Hi @snowleopard @alpmestan @izgzhen
PR #531 currently has implemented an elementary version of binary distribution. The current version ships contents of stage1 compilers “bin” and “libs” and some other files sufficient for installation. Although this is sufficient for ghc to work, few files may be missing. If I am not wrong, the future work in this issue can be summarised as:

  1. Current “bindist” rule needs “phony” rules. We have to instead use the original files and executables that we have to ship.
  2. Add an additional rule to figure out the installation directory on its own depending on the platform on which it is being installed.
  3. Compare with the binary distribution supplied by ghc to check for files/executables that are still not supplied.
  4. Currently, most of platforms do not need wrapper scripts anymore. I will implement rules to figure out the need of generating wrapper files or not depending upon the platform.
  5. Add more features to the makefile, to match those which are currently supplied with the make-based ghc binary distribution.
commented

Just a small comment: the implementation is not in #531 but will come in a separate PR. For now it's just in a branch (based on #531): alpmestan/hadrian@bye-ghc-cabal...alpmestan:alp/bindist

commented

Since #558 we have a binary distribution rule.
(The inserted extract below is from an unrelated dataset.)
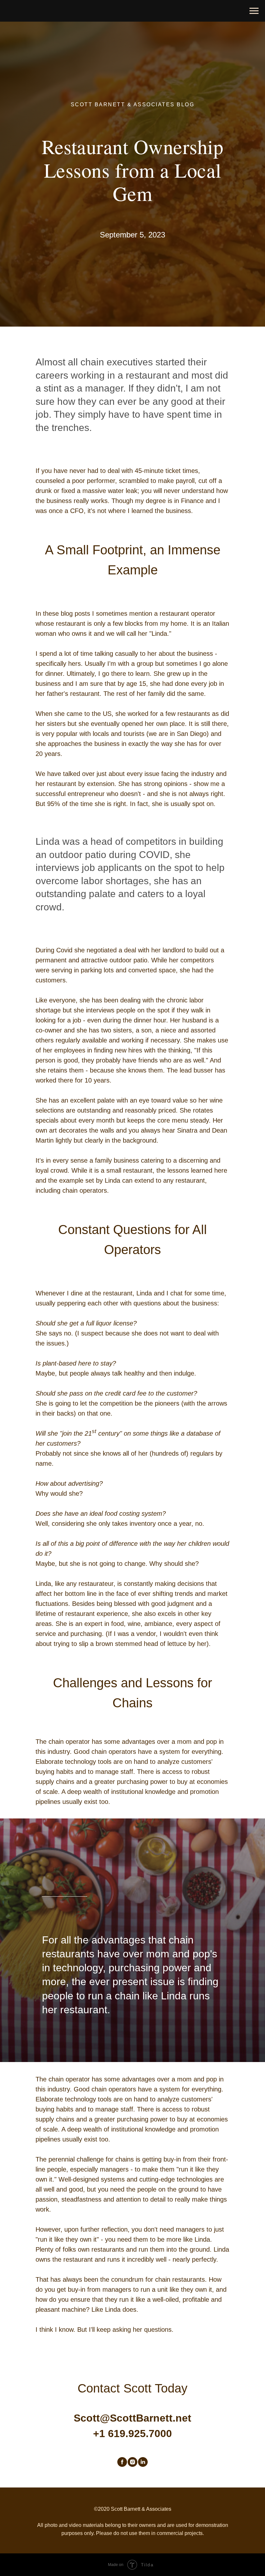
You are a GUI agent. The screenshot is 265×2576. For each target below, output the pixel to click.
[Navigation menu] (254, 11)
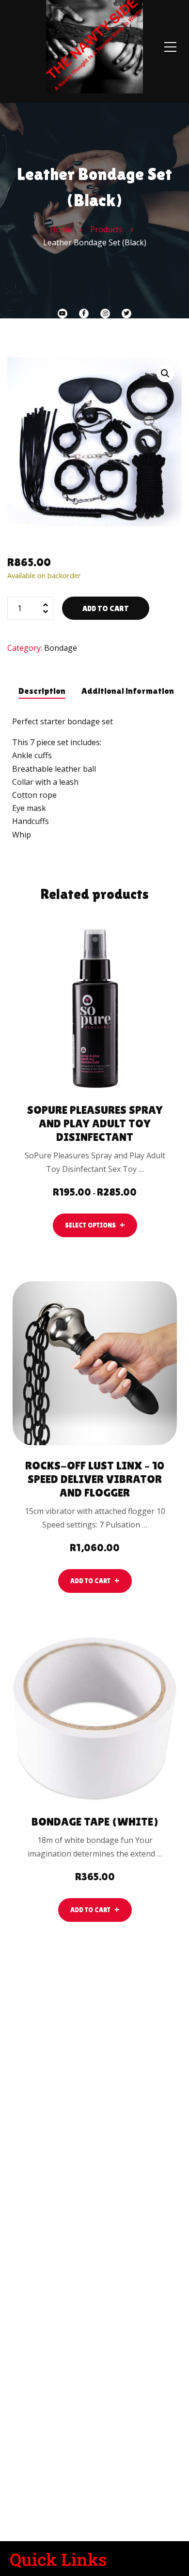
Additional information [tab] (127, 691)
@alpmestan Yes, I think we should close this issue as soon as we fix Hadrian and test the binary distribution rule on all platforms.

commented

Yes, I didn't mean to comment to say "let's close this", just a status update. I also think it would perhaps make sense to leave it open until the bindist rule and the accompanying Makefile become a little more feature complete (compared to the current bindist rules in the make build system).
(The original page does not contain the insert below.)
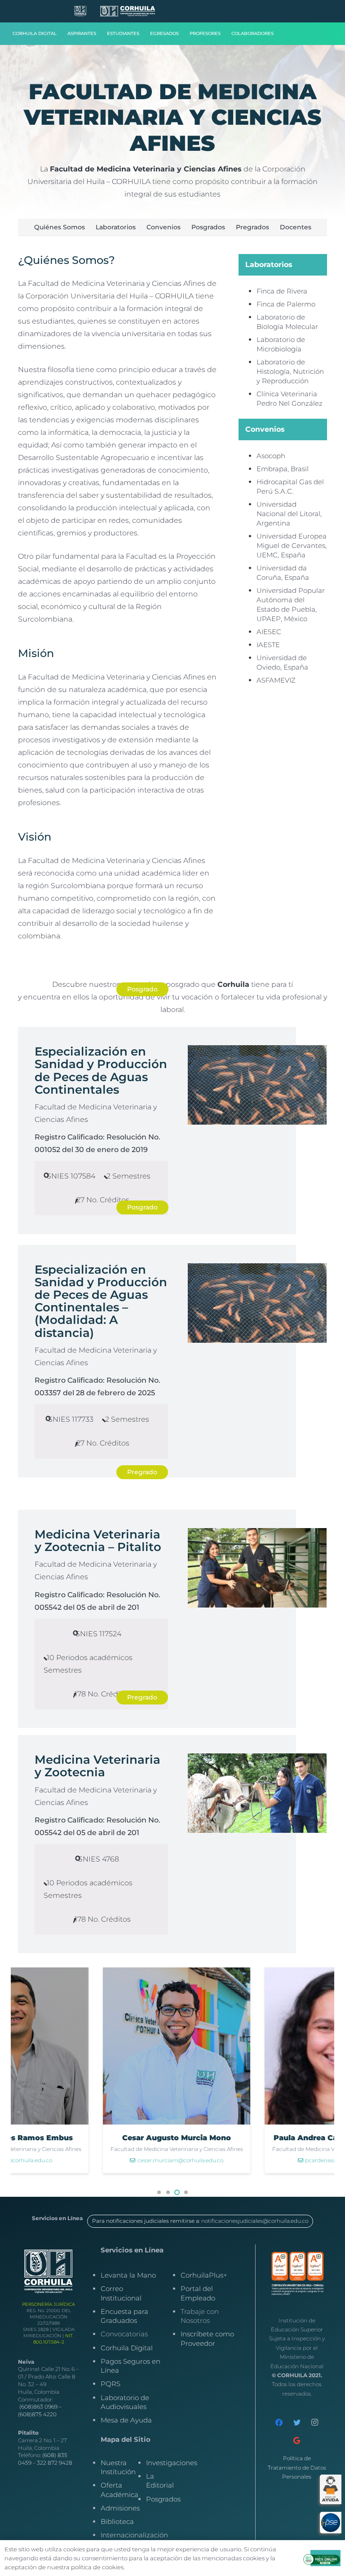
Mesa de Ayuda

@alpmestan @snowleopard Can we close this issue now? Or is there still some work required?

commented

@chitrak7 Do we want to be a little smarter in the bindist code as well, like we're planning to do in the testsuite? And just need whatever ways and packages and what not are dictated by the --flavour that we pass to hadrian, instead of assuming just vanilla (like we do now, in Rules.BinaryDist.pkgTarget, for libraries) or any other arbitrary choice like that?
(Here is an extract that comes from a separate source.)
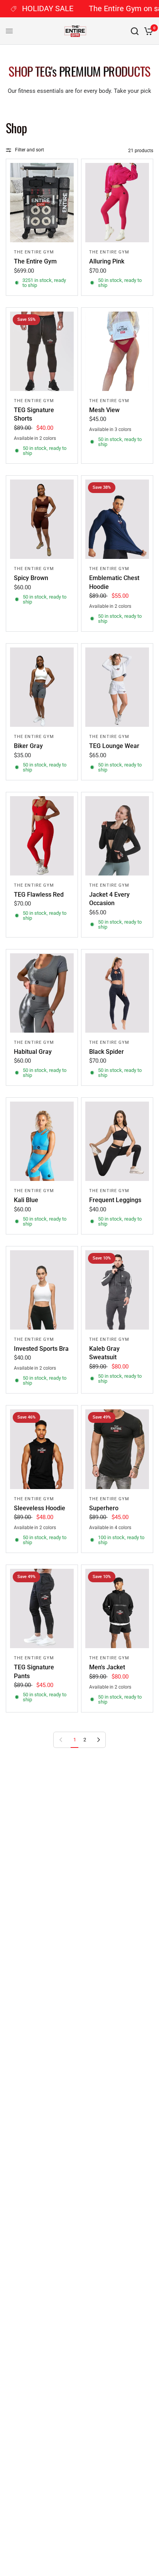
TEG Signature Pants (34, 1671)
Maybe @bgamari has an opinion on this, as he's our main user for the bindist rule I think. :-)

@alpmestan I think binary distributions do not allow this level of customization. Having said that, I just checked with ghc-8.4.2 binary and saw that we need dynamic libraries too, as well as more rts ways. So maybe we build the binary distribution adding all these ways. We can make a bindist flavour and build that, but need not provide customization of flags.

commented

Yes we need vanilla, profiling and dynamic at the very least I think.

I think we need to solve #626 before we can address this.

We now have Rules.Bindist, so I think we can close this issue and open more specific ones if needed.